Enhanced Network Fault Diagnosis Using T-SNE with FTA and Complexity Reduction Applying Rough Set Theory
摘要
The reliability and efficiency of large-scale complex network systems, such as those found in data centers, cloud infrastructures, and telecommunications, are essential to modern society in this age of digital revolution. Large volumes of data are continuously generated by these systems, which makes it difficult to monitor, identify, and diagnose problems in an efficient manner. Because of these networks’ immense size and complexity, traditional fault detection techniques frequently fall short, leading to sluggish responses and possibly catastrophic system outages.
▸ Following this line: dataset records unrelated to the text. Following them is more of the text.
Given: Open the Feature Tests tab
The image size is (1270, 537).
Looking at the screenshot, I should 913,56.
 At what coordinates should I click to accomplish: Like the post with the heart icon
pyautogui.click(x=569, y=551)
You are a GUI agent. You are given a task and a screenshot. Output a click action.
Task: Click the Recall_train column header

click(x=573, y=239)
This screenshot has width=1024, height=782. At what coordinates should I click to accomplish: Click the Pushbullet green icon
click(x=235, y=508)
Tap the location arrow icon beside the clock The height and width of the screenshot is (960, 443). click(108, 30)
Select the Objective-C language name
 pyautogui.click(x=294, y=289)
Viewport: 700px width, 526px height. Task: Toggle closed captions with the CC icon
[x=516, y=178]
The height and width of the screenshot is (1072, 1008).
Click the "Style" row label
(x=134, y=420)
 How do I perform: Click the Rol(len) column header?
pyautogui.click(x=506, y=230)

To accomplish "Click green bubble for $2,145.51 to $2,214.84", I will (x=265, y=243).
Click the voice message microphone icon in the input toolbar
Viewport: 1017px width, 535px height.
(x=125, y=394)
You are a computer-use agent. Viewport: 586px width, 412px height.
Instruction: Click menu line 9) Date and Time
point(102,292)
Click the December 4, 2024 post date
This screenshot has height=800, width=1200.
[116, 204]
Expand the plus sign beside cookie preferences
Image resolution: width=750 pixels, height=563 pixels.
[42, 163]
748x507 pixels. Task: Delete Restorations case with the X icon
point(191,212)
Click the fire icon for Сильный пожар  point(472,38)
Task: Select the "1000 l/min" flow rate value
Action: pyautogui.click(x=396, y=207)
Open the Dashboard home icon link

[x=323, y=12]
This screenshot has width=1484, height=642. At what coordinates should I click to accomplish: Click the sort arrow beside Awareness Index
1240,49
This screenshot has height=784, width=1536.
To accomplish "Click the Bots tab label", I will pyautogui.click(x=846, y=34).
In order to successfully handle these issues, this work presents a novel method that combines t-Distributed Stochastic Neighbor Embedding (t- SNE) with Fault Tree Analysis (FTA) to remove all anomalies from the dataset and then use Rough Set Theory (RST) to reduce complexity. Using t-SNE to visualize high-dimensional data and clustering, combining RST for data reduction and detecting important features. Our approach improves the precision and effectiveness of fault detection and diagnosis by combining t-SNE for high-dimensional data visualization for unusual values in dataset with FTA for anomaly cause analysis. Significant gains in fault detection rates and diagnosis results shown by experimental validation using a simulated large-scale network dataset, highlighting the potential of this hybrid approach in reliably managing and sustaining robust network operations amid the growing volumes of data.